[Opening PROVIDED INFORMATION section]
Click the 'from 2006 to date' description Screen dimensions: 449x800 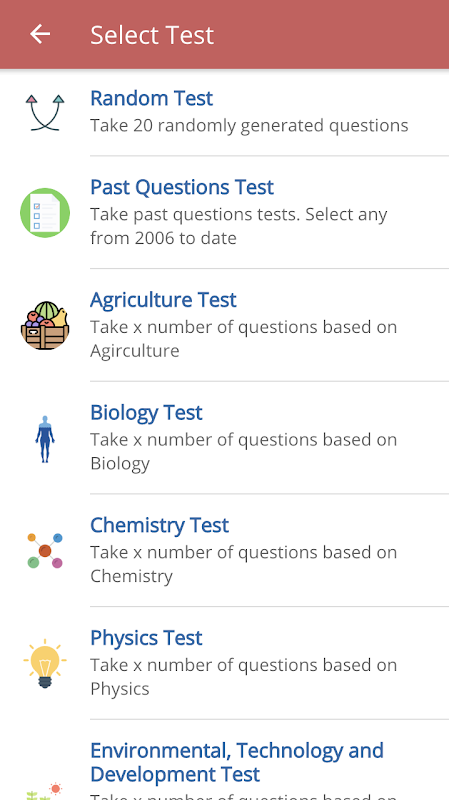click(163, 238)
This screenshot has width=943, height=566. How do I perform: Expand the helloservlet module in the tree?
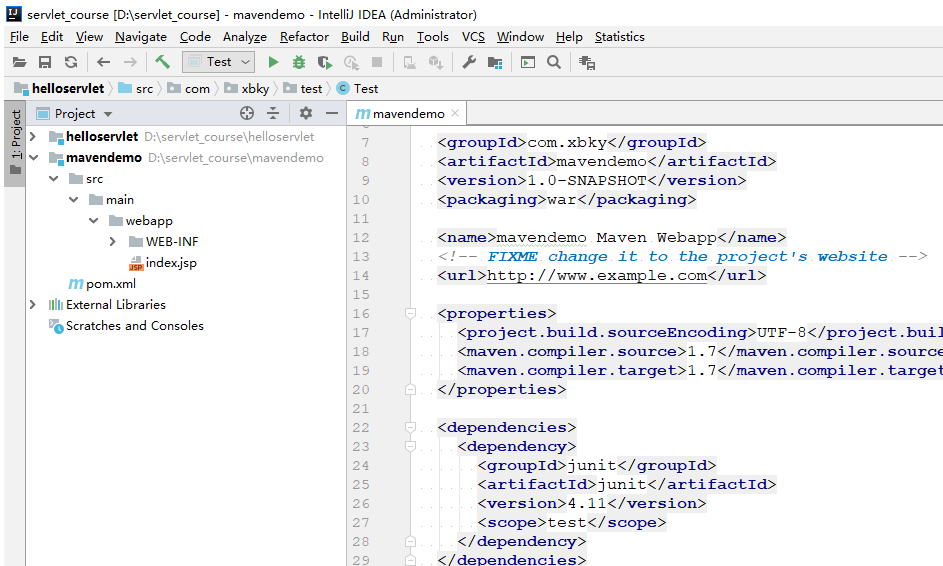pos(33,137)
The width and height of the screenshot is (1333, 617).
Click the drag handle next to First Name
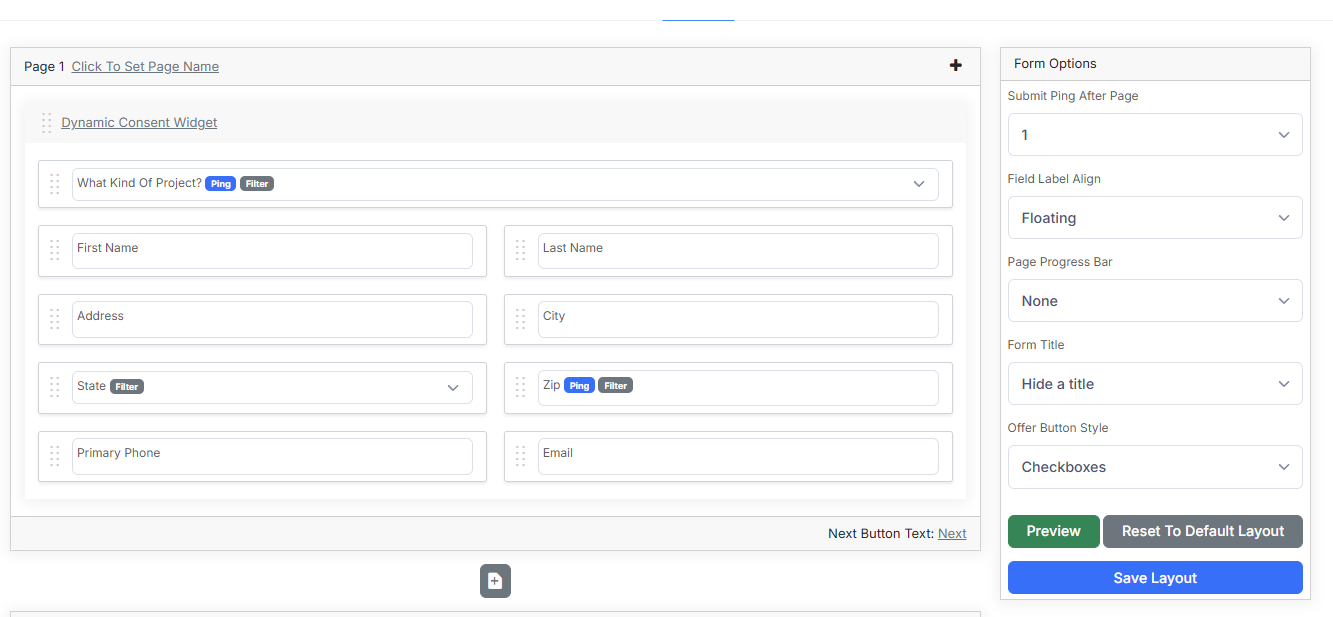click(x=55, y=250)
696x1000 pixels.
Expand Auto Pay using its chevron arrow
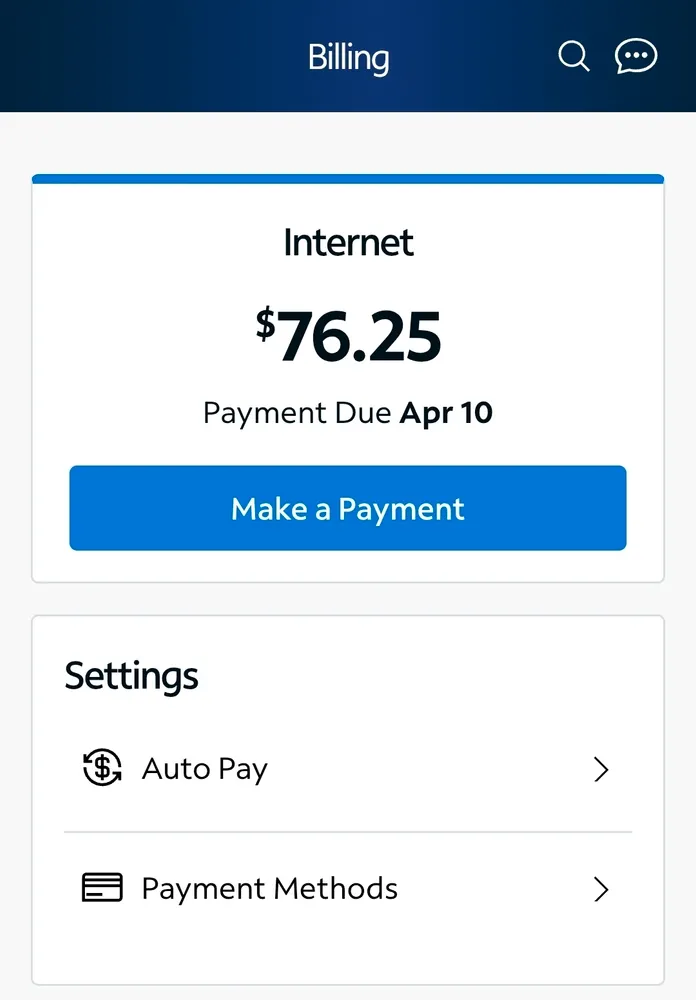coord(601,769)
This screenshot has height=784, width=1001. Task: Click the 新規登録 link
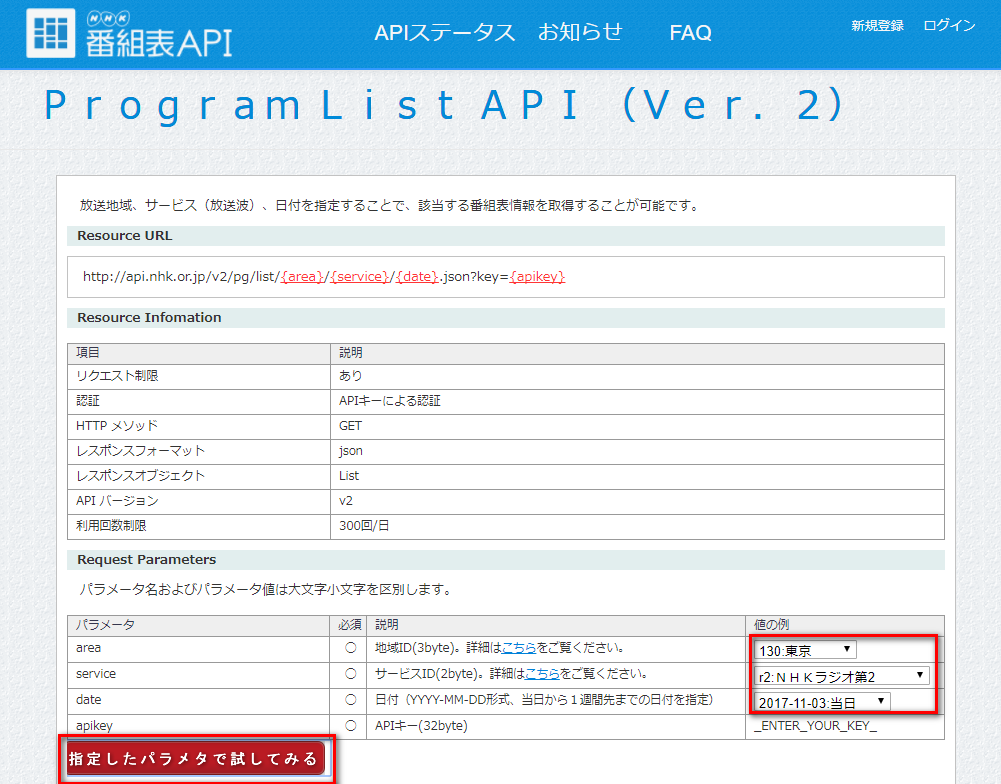coord(876,26)
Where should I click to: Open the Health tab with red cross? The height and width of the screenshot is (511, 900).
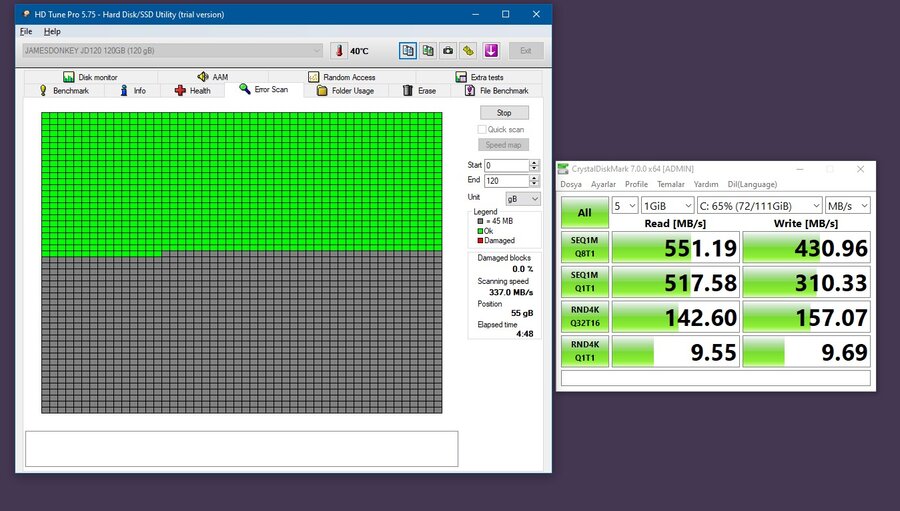pyautogui.click(x=192, y=91)
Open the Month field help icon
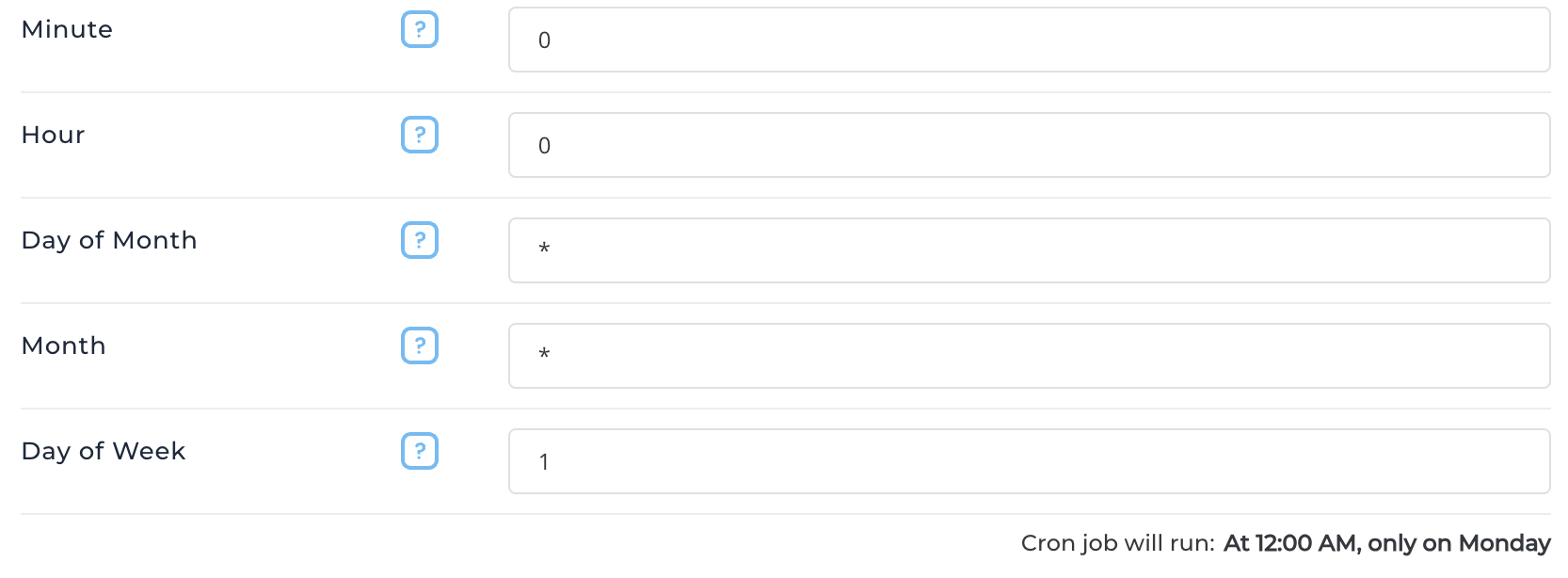The height and width of the screenshot is (578, 1568). [419, 345]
[Closing PROVIDED INFORMATION section]
In the copy, include exactly the lines from the one with "Where should I" through the final line of the data, both ends included, and no pictures.

Where should I click to: Open the Health tab with red cross? The height and width of the screenshot is (511, 900).
pyautogui.click(x=192, y=91)
Open the Month field help icon
The height and width of the screenshot is (578, 1568). [419, 345]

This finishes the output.